• _What the exercise asks_
Copy all of the material below word for word, keeping every line unchanged.

• _Interface element material_

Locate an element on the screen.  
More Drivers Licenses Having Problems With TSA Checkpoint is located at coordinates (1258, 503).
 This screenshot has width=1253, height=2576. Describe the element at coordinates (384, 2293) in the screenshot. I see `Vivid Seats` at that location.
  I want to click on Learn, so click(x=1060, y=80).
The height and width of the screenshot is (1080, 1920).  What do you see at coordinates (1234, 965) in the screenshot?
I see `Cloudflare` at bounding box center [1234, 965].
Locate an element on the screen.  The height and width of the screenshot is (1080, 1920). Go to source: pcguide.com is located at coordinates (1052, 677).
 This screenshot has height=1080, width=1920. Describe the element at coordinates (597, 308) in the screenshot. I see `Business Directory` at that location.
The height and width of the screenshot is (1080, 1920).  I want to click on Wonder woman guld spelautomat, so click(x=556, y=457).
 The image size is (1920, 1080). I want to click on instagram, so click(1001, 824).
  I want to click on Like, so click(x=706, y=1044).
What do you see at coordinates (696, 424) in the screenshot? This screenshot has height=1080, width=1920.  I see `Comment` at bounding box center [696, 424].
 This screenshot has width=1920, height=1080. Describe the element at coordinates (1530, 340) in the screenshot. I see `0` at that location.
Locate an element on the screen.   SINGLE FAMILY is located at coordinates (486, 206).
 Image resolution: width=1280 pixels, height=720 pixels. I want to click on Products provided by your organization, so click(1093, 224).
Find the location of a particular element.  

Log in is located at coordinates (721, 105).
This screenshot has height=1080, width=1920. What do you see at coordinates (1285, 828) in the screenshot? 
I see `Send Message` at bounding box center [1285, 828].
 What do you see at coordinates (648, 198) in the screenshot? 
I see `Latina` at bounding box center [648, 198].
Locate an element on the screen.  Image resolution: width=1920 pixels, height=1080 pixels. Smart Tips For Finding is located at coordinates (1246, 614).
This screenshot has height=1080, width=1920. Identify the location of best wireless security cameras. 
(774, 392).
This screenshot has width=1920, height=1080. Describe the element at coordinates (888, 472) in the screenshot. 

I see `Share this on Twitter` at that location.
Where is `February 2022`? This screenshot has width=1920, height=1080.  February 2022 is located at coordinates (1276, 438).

• _Written reply_
Locate an element on the screen.  
More Drivers Licenses Having Problems With TSA Checkpoint is located at coordinates (1258, 503).
 This screenshot has width=1253, height=2576. Describe the element at coordinates (384, 2293) in the screenshot. I see `Vivid Seats` at that location.
  I want to click on Learn, so click(x=1060, y=80).
The height and width of the screenshot is (1080, 1920).  What do you see at coordinates (1234, 965) in the screenshot?
I see `Cloudflare` at bounding box center [1234, 965].
Locate an element on the screen.  The height and width of the screenshot is (1080, 1920). Go to source: pcguide.com is located at coordinates (1052, 677).
 This screenshot has height=1080, width=1920. Describe the element at coordinates (597, 308) in the screenshot. I see `Business Directory` at that location.
The height and width of the screenshot is (1080, 1920).  I want to click on Wonder woman guld spelautomat, so click(x=556, y=457).
 The image size is (1920, 1080). I want to click on instagram, so click(1001, 824).
  I want to click on Like, so click(x=706, y=1044).
What do you see at coordinates (696, 424) in the screenshot? This screenshot has height=1080, width=1920.  I see `Comment` at bounding box center [696, 424].
 This screenshot has width=1920, height=1080. Describe the element at coordinates (1530, 340) in the screenshot. I see `0` at that location.
Locate an element on the screen.   SINGLE FAMILY is located at coordinates (486, 206).
 Image resolution: width=1280 pixels, height=720 pixels. I want to click on Products provided by your organization, so click(1093, 224).
Find the location of a particular element.  

Log in is located at coordinates (721, 105).
This screenshot has height=1080, width=1920. What do you see at coordinates (1285, 828) in the screenshot? 
I see `Send Message` at bounding box center [1285, 828].
 What do you see at coordinates (648, 198) in the screenshot? 
I see `Latina` at bounding box center [648, 198].
Locate an element on the screen.  Image resolution: width=1920 pixels, height=1080 pixels. Smart Tips For Finding is located at coordinates (1246, 614).
This screenshot has height=1080, width=1920. Identify the location of best wireless security cameras. 
(774, 392).
This screenshot has width=1920, height=1080. Describe the element at coordinates (888, 472) in the screenshot. 

I see `Share this on Twitter` at that location.
Where is `February 2022`? This screenshot has width=1920, height=1080.  February 2022 is located at coordinates (1276, 438).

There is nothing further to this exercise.